Early life and education
Barry Thompson was born in 1978 into a British-Australian family. He was raised on the Atherton Tableland and in Brisbane in the state of Queensland. He attended Atherton State Primary School and Brisbane State High School and graduated as school Dux in 1995.Scientific career
Thompson became interested in developmental biology and the control of tissue growth in 2000 when studying BSc at the University of Queensland's Institute for Molecular Biology with Professor Michael Waters.He earned his PhD degree at the MRC Laboratory of Molecular Biology and University of Cambridge, where he studied the Wnt signaling pathway in Drosophila melanogaster with Dr Mariann Bienz.

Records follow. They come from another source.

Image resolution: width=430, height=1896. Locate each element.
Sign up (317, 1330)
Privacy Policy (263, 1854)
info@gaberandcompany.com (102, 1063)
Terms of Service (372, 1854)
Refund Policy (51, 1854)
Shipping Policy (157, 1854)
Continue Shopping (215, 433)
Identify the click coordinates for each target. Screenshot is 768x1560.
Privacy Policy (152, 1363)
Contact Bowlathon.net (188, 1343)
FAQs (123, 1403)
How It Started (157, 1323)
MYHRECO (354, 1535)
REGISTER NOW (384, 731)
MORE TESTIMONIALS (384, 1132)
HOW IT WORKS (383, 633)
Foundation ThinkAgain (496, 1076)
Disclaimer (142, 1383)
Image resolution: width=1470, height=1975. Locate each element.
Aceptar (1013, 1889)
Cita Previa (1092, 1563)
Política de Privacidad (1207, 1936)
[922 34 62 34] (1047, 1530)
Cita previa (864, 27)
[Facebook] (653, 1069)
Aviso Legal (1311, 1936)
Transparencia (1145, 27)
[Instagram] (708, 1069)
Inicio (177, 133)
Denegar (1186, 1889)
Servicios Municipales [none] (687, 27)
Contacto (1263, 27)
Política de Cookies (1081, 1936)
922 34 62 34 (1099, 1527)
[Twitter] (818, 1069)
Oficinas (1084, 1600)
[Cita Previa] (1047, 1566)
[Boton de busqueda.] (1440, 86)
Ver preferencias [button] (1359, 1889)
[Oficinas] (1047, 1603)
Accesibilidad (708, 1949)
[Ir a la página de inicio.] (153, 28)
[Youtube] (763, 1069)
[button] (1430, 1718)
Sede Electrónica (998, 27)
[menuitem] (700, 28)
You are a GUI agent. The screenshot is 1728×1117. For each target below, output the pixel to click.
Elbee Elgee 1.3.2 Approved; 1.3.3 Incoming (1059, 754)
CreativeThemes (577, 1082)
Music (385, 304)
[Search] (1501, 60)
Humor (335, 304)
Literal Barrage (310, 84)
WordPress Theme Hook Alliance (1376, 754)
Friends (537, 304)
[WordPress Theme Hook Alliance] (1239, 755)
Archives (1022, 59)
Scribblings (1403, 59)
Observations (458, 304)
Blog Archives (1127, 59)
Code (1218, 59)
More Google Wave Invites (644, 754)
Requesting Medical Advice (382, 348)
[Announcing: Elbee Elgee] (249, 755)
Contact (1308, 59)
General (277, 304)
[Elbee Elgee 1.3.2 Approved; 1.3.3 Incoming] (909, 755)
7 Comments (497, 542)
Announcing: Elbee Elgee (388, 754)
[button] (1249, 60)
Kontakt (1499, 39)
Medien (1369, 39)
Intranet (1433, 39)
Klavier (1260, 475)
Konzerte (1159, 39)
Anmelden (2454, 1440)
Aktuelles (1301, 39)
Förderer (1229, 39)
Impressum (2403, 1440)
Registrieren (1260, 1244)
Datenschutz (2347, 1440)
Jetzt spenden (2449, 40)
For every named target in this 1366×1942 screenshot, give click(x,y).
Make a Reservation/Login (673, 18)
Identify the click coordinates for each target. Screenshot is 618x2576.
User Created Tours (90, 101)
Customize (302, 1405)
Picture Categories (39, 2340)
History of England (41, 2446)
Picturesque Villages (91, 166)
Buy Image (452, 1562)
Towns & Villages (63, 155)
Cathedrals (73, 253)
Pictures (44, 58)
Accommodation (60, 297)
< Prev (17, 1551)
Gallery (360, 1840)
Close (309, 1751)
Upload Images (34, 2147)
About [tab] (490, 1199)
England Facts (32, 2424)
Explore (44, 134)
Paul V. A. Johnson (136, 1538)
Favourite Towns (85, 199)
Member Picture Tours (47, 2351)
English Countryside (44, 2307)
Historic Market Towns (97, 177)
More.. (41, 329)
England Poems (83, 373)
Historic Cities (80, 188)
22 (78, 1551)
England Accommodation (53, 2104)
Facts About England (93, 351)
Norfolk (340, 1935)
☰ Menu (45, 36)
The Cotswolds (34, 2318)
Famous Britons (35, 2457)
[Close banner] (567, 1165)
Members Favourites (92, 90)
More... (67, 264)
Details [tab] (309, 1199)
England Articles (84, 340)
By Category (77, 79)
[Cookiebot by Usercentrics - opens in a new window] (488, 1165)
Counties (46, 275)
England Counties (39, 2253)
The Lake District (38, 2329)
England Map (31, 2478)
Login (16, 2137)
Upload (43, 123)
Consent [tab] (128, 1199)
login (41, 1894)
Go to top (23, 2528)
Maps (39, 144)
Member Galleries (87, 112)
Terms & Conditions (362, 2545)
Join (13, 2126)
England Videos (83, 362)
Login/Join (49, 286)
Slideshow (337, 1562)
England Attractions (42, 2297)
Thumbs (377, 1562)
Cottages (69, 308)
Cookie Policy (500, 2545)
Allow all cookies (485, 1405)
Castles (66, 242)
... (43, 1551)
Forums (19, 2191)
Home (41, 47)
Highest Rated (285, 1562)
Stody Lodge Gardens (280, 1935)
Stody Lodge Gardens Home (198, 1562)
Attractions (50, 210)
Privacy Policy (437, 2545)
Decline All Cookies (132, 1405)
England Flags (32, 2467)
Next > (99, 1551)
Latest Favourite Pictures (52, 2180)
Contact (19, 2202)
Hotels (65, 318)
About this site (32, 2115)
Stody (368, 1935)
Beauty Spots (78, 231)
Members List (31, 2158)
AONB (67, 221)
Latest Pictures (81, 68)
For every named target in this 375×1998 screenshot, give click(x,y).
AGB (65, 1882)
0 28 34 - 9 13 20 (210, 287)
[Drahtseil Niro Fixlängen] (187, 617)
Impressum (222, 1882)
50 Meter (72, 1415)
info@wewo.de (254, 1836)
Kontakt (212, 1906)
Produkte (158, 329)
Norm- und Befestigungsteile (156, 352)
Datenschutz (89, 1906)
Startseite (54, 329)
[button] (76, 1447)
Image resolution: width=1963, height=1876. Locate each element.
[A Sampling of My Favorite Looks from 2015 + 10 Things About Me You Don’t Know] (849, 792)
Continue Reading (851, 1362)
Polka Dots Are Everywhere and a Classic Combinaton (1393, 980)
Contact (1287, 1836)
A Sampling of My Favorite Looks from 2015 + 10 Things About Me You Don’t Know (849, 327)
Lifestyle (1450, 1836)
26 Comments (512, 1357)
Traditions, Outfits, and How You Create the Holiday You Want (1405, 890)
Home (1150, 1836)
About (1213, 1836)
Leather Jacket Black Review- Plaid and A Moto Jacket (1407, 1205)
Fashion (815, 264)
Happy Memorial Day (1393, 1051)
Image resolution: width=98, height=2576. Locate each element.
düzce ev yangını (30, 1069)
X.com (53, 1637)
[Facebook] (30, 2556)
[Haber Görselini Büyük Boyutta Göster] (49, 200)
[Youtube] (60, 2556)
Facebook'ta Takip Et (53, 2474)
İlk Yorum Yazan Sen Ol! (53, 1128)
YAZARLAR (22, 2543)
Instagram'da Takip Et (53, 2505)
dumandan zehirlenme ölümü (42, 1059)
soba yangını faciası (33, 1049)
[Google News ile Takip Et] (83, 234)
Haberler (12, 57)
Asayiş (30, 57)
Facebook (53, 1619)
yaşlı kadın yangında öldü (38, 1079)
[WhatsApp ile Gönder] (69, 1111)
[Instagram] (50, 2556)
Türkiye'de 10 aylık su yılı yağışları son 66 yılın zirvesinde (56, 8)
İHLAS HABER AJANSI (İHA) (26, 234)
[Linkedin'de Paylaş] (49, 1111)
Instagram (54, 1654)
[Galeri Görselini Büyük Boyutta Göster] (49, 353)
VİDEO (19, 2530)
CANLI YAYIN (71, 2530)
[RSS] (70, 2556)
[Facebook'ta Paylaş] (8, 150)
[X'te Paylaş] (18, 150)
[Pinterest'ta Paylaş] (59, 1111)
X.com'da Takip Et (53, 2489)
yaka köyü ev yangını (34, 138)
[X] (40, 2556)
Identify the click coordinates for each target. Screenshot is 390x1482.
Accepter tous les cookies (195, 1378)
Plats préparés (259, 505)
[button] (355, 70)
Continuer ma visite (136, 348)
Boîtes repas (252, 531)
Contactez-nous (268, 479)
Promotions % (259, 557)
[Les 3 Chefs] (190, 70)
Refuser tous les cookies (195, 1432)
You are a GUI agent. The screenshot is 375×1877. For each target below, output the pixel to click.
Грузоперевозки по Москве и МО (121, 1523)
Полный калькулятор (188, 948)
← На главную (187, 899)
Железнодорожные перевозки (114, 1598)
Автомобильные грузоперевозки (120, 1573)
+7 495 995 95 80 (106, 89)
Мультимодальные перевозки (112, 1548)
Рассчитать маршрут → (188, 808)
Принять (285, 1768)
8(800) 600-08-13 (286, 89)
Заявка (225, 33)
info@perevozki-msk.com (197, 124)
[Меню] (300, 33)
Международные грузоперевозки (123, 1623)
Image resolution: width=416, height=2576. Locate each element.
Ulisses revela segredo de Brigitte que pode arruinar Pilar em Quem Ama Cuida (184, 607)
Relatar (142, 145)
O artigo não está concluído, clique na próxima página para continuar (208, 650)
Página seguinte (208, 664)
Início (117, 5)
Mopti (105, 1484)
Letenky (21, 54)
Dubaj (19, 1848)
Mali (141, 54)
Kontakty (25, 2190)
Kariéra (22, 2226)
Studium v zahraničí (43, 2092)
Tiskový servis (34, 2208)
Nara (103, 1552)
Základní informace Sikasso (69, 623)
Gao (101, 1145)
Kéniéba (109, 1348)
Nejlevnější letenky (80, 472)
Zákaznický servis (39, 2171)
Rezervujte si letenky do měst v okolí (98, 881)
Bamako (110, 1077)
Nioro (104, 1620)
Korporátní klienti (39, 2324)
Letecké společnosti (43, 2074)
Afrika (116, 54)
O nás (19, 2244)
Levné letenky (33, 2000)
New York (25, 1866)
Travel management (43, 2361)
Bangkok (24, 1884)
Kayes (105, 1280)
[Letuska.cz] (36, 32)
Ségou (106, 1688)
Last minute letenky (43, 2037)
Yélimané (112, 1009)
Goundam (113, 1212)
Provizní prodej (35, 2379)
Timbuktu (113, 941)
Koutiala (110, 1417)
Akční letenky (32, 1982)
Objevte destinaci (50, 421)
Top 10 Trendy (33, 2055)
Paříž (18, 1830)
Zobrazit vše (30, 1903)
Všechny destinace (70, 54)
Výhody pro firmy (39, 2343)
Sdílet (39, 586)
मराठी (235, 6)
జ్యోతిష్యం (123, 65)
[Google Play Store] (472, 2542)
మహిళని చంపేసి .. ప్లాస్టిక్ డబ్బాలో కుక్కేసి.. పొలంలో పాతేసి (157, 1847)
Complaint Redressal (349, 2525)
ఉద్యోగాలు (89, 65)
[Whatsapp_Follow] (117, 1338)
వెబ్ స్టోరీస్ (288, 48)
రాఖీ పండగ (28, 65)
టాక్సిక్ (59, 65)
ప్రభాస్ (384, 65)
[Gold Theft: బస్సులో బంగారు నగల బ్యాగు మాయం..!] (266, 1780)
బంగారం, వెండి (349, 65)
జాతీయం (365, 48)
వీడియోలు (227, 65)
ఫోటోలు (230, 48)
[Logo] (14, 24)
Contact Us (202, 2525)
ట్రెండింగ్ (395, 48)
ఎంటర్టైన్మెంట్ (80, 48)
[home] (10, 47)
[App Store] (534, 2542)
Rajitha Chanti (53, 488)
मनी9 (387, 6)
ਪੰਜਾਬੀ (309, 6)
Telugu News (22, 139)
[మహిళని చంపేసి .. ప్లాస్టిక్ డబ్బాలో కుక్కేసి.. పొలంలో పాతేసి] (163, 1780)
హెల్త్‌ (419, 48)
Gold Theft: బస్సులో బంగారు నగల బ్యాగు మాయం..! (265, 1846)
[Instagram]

He then moved to Germany to work at the European Molecular Biology Laboratory with Prof Stephen M Cohen. There he studied the role of the Hippo signaling pathway during Drosophila development.
In 2007, Thompson was a visiting scientist at the Research Institute of Molecular Pathology in Vienna, where he worked in the laboratory of Dr Barry Dickson to perform a genome-wide in vivo RNAi screen in Drosophila. In 2008, Thompson established his own laboratory at the Cancer Research UK London Research Institute, which became part of the Francis Crick Institute in 2015. In 2019, Thompson was appointed Professor at the John Curtin School of Medical Research at the Australian National University. His service was terminated in October 2023 due to his actions of sexual harassment.
Research areas
Epithelial cell polarity
His laboratory works on the molecular mechanisms of epithelial polarity, including both apical-basal polarity and planar cell polarity, using Drosophila melanogaster epithelial tissues as an experimental model system. His laboratory discovered that apical-basal polarisation of the transmembrane protein Crumbs - a key apical determinant - depends upon both a Cdc42-driven positive feedback loop as well as mutual antagonism between apical and basolateral determinants. The Cdc42-driven positive feedback loop involves recruitment of Cdc42 complexes by Crumbs, followed by Cdc42-mediated polarisation of the cytoskeleton, including both actin filaments and microtubules, that allow transport of Crumbs-containing vesicles by the microtubule motor protein Dynein and the actin motor protein Myosin-V. How Cdc42 polarises the cytoskeleton remains an important unsolved problem, but Cdc42 appears to act primarily via activating the kinases aPKC and Pak1 in Drosophila follicle cells.His laboratory also discovered that planar cell polarisation of the atypical myosin Dachs by the Fat and Dachsous cadherins is responsible for polarising tension at adherens junctions and thus influencing the orientation of cell shapes and cell divisions within the plane of the epithelium. His lab subsequently found that this involved recruitment of the ubiquitin ligase FbxL7 to Fat, in order to degrade Dachs on one side of the cell, such that Dachs binds to Dachsous on the opposite side of the cell.